• Quoted passage
--
That is why Populus commissioned Matt Singh from Number Cruncher Politics, one of a very few correctly to predict the outcome of the last General Election, to analyse the differences between the online and phone results of EU referendum polling and to proffer an explanation. He and Populus data analyst, James Kanagasooriam, have examined a year’s worth of EU polling data along with individual level data from the large-scale British Election Study face-to-face and online surveys. Their task has been to try and explain why samples that look similar demographically and by voting history can give such different overall answers about people’s preferred referendum outcome depending whether they are asked to give their views online or over the phone.
Together, Singh and Kanagasooriam, work their way through the impact on polls – both phone and online – of offering “Don’t know” as a prompted rather than an unprompted alternative to “Remain” or “Leave”. They then look for markers which correlate strongly with EU referendum voting intention but which are not readily apparent by looking at people’s demographic or political background. In the process they find a third dimension; people’s social attitudes to things like equality and national identity – which are at least as significant as their voting history or personal backgrounds in determining how they approach the issue of the UK’s EU membership. Using these two insights they begin to reconcile the discrepancy between what the polls conducted online and over the phone are now saying about what people will do on June 23rd.
--
• Data
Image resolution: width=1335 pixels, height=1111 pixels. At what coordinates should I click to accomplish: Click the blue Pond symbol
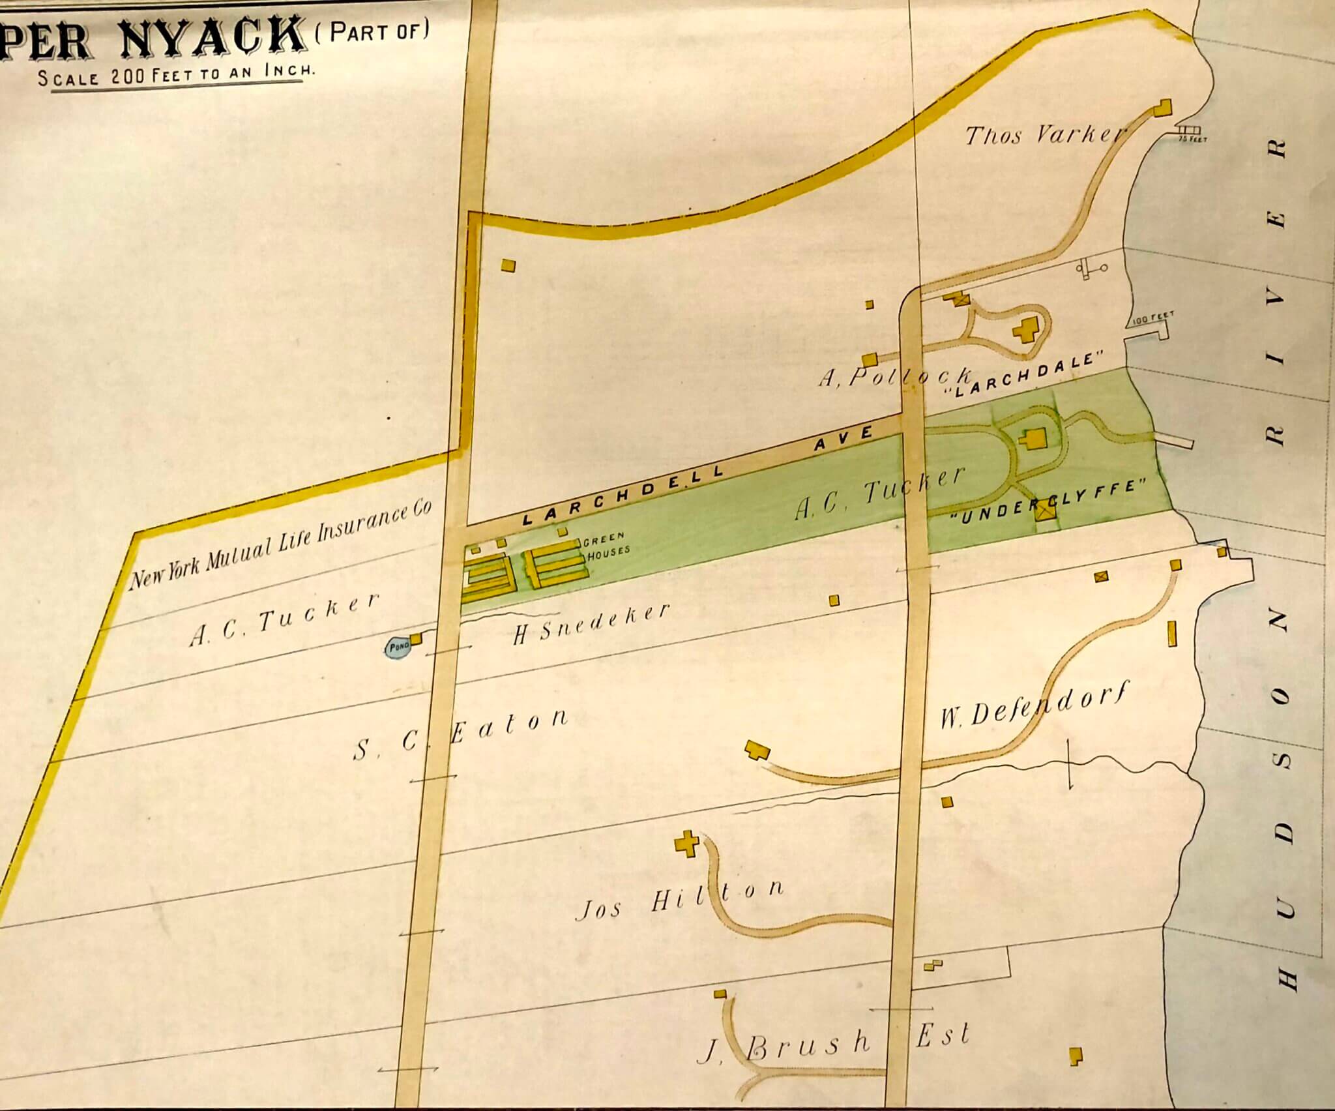398,648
--
• Work to do
(1) Write out the part of the passage on EU referendum polling that opens with the words containing "That is why" and closes with "over the phone.".
(2) Carry on the passage on EU referendum polling from its final sentence.
The material shown here stands apart from the passage on EU referendum polling.

• Per-task answers
(1)
That is why Populus commissioned Matt Singh from Number Cruncher Politics, one of a very few correctly to predict the outcome of the last General Election, to analyse the differences between the online and phone results of EU referendum polling and to proffer an explanation. He and Populus data analyst, James Kanagasooriam, have examined a year’s worth of EU polling data along with individual level data from the large-scale British Election Study face-to-face and online surveys. Their task has been to try and explain why samples that look similar demographically and by voting history can give such different overall answers about people’s preferred referendum outcome depending whether they are asked to give their views online or over the phone.

(2)
Managing Director, Populus
As the polling industry prepares to publish the final report of its inquiry into what went wrong at the 2015 General Election, new research from Populus & Number Cruncher Politics finds that pollsters risk further humiliation, this time at the hands of the EU referendum result. Why? Because their changes in methods are concentrating on trying to get the last election right rather than preparing for the very different kind of challenge posed by the EU referendum.
A feature of opinion polling for Britain’s forthcoming referendum on EU membership has been the clear, consistent and systematic difference between the results obtained by computer-assisted telephone interviewing (CATI) and those conducted on the internet. Various theories have been advanced to explain the discrepancy, but no one has yet published a detailed analysis using individual-level polling data. This paper sets out to do that.
We conclude that there are two principal causes for the discrepancy between phone polls and online polls of the question of the UK’s membership of the European Union.
The first is how the question is presented. Online polls almost always provide an explicit “don’t know” option when asking about the referendum, allowing undecided voters to complete the survey without giving a voting intention, whereas telephone polls generally do not, recording only verbatim “don’t know” responses. As a result, the latter method has tended to produce fewer “don’t knows” with undecided voters compelled to choose, most often to the benefit of the status quo option. This explains about one third of the gap between the phone and online polls.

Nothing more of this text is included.